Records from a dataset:
┄┄┄┄┄┄

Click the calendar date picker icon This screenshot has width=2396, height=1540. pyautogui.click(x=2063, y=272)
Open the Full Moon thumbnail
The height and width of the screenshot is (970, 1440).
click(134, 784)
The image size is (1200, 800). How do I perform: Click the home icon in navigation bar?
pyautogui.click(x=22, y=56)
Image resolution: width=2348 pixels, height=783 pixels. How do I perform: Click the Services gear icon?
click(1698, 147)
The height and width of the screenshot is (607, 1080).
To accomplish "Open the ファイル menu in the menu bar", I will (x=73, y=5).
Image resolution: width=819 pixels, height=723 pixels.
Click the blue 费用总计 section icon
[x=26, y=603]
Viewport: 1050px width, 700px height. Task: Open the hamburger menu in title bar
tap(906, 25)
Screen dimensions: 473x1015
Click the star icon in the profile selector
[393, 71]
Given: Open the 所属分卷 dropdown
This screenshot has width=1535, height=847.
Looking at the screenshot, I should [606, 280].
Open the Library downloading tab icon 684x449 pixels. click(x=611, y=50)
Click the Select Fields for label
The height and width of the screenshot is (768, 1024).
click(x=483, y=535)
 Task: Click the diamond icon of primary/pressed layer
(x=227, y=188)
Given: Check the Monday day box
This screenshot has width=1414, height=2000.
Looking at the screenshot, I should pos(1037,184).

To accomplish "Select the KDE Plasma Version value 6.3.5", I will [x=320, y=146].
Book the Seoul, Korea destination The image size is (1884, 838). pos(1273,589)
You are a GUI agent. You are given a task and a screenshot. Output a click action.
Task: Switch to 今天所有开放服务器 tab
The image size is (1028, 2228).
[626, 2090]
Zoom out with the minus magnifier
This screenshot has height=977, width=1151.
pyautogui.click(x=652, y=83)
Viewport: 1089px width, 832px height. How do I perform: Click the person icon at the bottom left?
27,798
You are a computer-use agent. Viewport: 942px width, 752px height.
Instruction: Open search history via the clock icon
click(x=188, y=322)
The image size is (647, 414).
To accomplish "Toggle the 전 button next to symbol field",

┄┄┄┄┄┄

▶ _Problem_: Every entry above should be retyped exactly as shown.

▶ _Solution for this task_:
Click the calendar date picker icon This screenshot has width=2396, height=1540. pyautogui.click(x=2063, y=272)
Open the Full Moon thumbnail
The height and width of the screenshot is (970, 1440).
click(134, 784)
The image size is (1200, 800). How do I perform: Click the home icon in navigation bar?
pyautogui.click(x=22, y=56)
Image resolution: width=2348 pixels, height=783 pixels. How do I perform: Click the Services gear icon?
click(1698, 147)
The height and width of the screenshot is (607, 1080).
To accomplish "Open the ファイル menu in the menu bar", I will (x=73, y=5).
Image resolution: width=819 pixels, height=723 pixels.
Click the blue 费用总计 section icon
[x=26, y=603]
Viewport: 1050px width, 700px height. Task: Open the hamburger menu in title bar
tap(906, 25)
Screen dimensions: 473x1015
Click the star icon in the profile selector
[393, 71]
Given: Open the 所属分卷 dropdown
This screenshot has width=1535, height=847.
Looking at the screenshot, I should [606, 280].
Open the Library downloading tab icon 684x449 pixels. click(x=611, y=50)
Click the Select Fields for label
The height and width of the screenshot is (768, 1024).
click(x=483, y=535)
 Task: Click the diamond icon of primary/pressed layer
(x=227, y=188)
Given: Check the Monday day box
This screenshot has width=1414, height=2000.
Looking at the screenshot, I should pos(1037,184).

To accomplish "Select the KDE Plasma Version value 6.3.5", I will [x=320, y=146].
Book the Seoul, Korea destination The image size is (1884, 838). pos(1273,589)
You are a GUI agent. You are given a task and a screenshot. Output a click action.
Task: Switch to 今天所有开放服务器 tab
The image size is (1028, 2228).
[626, 2090]
Zoom out with the minus magnifier
This screenshot has height=977, width=1151.
pyautogui.click(x=652, y=83)
Viewport: 1089px width, 832px height. How do I perform: Click the person icon at the bottom left?
27,798
You are a computer-use agent. Viewport: 942px width, 752px height.
Instruction: Open search history via the clock icon
click(x=188, y=322)
The image size is (647, 414).
To accomplish "Toggle the 전 button next to symbol field",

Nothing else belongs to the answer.